_Task details_
With the line containing "HENTBOL (433, 496)" as the starting point, output every line of the data below through its final line, character for character.

Data records

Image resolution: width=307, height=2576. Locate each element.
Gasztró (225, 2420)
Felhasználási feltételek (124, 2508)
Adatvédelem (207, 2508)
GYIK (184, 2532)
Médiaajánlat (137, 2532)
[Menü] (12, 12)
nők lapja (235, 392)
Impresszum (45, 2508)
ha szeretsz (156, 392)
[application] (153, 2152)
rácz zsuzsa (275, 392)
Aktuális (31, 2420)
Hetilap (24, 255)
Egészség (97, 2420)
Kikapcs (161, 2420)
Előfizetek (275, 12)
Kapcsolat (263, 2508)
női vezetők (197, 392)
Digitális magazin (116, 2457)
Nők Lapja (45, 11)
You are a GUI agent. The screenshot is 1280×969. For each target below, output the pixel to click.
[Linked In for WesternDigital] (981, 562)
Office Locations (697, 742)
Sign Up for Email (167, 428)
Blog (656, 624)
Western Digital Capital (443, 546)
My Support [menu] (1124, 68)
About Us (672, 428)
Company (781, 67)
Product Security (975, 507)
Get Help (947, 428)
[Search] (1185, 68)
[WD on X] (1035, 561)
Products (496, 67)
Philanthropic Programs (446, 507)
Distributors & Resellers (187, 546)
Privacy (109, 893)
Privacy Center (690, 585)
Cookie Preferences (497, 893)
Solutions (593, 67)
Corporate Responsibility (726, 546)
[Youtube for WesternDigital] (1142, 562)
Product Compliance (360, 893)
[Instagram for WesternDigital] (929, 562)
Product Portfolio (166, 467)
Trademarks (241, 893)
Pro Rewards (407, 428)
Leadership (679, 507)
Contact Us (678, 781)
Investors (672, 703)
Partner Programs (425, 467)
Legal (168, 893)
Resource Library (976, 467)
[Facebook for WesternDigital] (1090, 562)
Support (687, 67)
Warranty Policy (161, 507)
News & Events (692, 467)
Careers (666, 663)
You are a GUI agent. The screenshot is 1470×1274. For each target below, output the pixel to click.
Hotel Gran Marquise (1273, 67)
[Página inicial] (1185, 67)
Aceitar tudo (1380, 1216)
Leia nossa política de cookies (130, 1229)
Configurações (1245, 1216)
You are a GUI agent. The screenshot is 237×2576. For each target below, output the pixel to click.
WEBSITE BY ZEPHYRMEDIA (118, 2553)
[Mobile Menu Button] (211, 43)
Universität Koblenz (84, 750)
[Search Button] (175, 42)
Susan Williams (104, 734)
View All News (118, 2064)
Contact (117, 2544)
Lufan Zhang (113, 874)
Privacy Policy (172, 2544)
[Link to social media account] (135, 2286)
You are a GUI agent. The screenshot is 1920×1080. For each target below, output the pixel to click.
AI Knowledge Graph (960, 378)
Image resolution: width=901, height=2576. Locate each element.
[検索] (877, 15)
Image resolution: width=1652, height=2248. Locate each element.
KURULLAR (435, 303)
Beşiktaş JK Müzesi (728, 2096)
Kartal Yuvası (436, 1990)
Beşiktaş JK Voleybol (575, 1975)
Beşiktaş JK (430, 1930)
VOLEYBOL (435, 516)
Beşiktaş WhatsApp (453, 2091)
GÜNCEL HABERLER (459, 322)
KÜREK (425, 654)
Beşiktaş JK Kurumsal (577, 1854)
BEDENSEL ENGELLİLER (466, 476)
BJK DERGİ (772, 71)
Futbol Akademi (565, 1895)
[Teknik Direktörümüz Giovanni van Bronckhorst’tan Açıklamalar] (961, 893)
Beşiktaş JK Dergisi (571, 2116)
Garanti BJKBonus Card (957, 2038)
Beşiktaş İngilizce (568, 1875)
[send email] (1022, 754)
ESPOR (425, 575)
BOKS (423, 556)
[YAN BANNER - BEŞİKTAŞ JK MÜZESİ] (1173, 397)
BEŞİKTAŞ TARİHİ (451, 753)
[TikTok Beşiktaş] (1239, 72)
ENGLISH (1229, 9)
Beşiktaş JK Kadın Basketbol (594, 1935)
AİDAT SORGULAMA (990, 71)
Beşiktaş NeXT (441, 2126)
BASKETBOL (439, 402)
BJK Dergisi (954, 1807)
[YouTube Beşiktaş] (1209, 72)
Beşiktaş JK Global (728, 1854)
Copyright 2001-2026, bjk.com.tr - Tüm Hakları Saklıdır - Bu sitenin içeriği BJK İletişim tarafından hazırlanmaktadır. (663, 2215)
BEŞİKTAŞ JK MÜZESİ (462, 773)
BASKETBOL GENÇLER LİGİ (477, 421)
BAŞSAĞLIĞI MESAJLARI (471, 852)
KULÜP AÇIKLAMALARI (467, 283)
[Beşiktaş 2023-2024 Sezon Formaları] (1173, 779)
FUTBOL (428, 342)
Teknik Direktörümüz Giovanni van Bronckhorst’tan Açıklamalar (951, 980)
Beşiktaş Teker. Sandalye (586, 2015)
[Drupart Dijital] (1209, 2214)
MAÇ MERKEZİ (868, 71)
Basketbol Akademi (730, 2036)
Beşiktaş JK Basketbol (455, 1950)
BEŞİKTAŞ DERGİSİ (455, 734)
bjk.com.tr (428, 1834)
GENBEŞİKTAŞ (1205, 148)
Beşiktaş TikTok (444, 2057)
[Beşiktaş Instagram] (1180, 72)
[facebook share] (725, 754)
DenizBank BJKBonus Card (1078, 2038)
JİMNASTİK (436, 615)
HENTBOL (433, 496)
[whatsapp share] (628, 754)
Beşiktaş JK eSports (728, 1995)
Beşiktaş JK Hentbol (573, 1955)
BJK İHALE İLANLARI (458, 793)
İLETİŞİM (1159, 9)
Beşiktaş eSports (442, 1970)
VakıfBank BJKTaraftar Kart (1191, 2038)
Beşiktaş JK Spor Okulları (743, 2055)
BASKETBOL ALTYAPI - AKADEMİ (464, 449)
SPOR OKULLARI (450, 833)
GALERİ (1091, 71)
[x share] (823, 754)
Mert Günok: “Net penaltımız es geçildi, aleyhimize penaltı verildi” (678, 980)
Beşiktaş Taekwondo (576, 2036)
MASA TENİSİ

_Solution to this exercise_
HENTBOL (433, 496)
[whatsapp share] (628, 754)
Beşiktaş JK eSports (728, 1995)
Beşiktaş JK Hentbol (573, 1955)
BJK İHALE İLANLARI (458, 793)
İLETİŞİM (1159, 9)
Beşiktaş eSports (442, 1970)
VakıfBank BJKTaraftar Kart (1191, 2038)
Beşiktaş JK Spor Okulları (743, 2055)
BASKETBOL ALTYAPI - AKADEMİ (464, 449)
SPOR OKULLARI (450, 833)
GALERİ (1091, 71)
[x share] (823, 754)
Mert Günok: “Net penaltımız es geçildi, aleyhimize penaltı verildi” (678, 980)
Beşiktaş Taekwondo (576, 2036)
MASA TENİSİ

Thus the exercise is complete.